Le chiffre de la promo chez Biocoop c’est 4%. On ne veut pas faire de la promo pour faire de la promo mais proposer des actions chaque mois qui ont du sens, avec une mise en avant des bonnes pratiques : le vrac en septembre, les produits français en novembre, une opération Noël solidaire en décembre… et je pense que c’est Biocoop qui a raison. D’ailleurs la pression promo a augmenté sur le marché bio et pourtant nous, à Biocoop, on gagne des parts de marché.
«Aujourd’hui, Casino, Carrefour, Intermarché pèsent 22% du réseau spécialiste»
BL : Quel regard portez-vous sur le réseau spécialisé ?
S. F. : On est un réseau de spécialistes, on n’est pas là pour copier la GMS. Mais il y a une réalité, c’est qu’aujourd’hui Casino, Carrefour et Intermarché pèsent 22% du réseau spécialiste…

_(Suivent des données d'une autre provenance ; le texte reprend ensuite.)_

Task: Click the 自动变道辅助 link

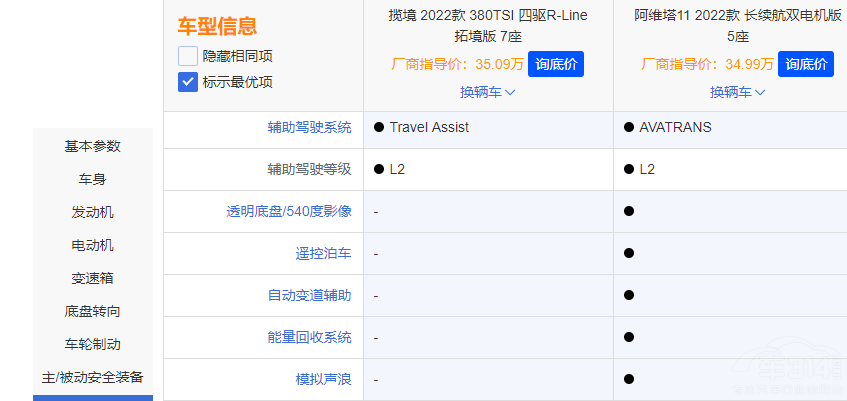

Biocoop, c’est le militantisme de ses sociétaires. Un commerçant doit apporter des convictions qui viennent dans son assortiment. Biocoop pèse 1 % de l’agroalimentaire en France et pourtant on est le premier vendeur de commerce équitable en France. Pourquoi ? Parce que c’est un choix, c’est la traduction d’un positionnement militant au sein d’une entreprise. Mais il ne faut pas opposer prix et militantisme : on vend 1L de lait bio en commerce équitable à 1,05 € dans nos magasins. On ne va pas casser les prix mais aujourd’hui on a l’un des meilleurs prix bio sur le marché.
«Un commerçant doit apporter des convictions dans son assortiment»
BL : Et quel regard portez-vous sur le bio en GMS ?
S. F. : Le pire ennemi de la bio, c’est le bio industriel et malheureusement on est en plein dedans dans la GMS. Les rayons et les produits ne sont pas beaux et les prix sont élevés… La partie fruits et légumes bio en GMS, par exemple, est très dommageable pour l’image du bio.
BL : Dans le contexte actuel, comment se présentent les négociations ?
S. F. : Cette année, nous avons décidé que nous n’aurions pas le même comportement avec les toutes petites entreprises qu’avec les grosses. Il y aura des efforts à faire chez les industriels – et plus ils sont gros, plus ils peuvent amortir – et il y aura des efforts à faire chez nous.
BL : Le mot de la fin ?
S. F. : Cette situation, c’est peut-être un mal pour un bien, ça va permettre à la filière de s’affermir, d’arrêter de se corriger par la croissance, et de travailler son expertise.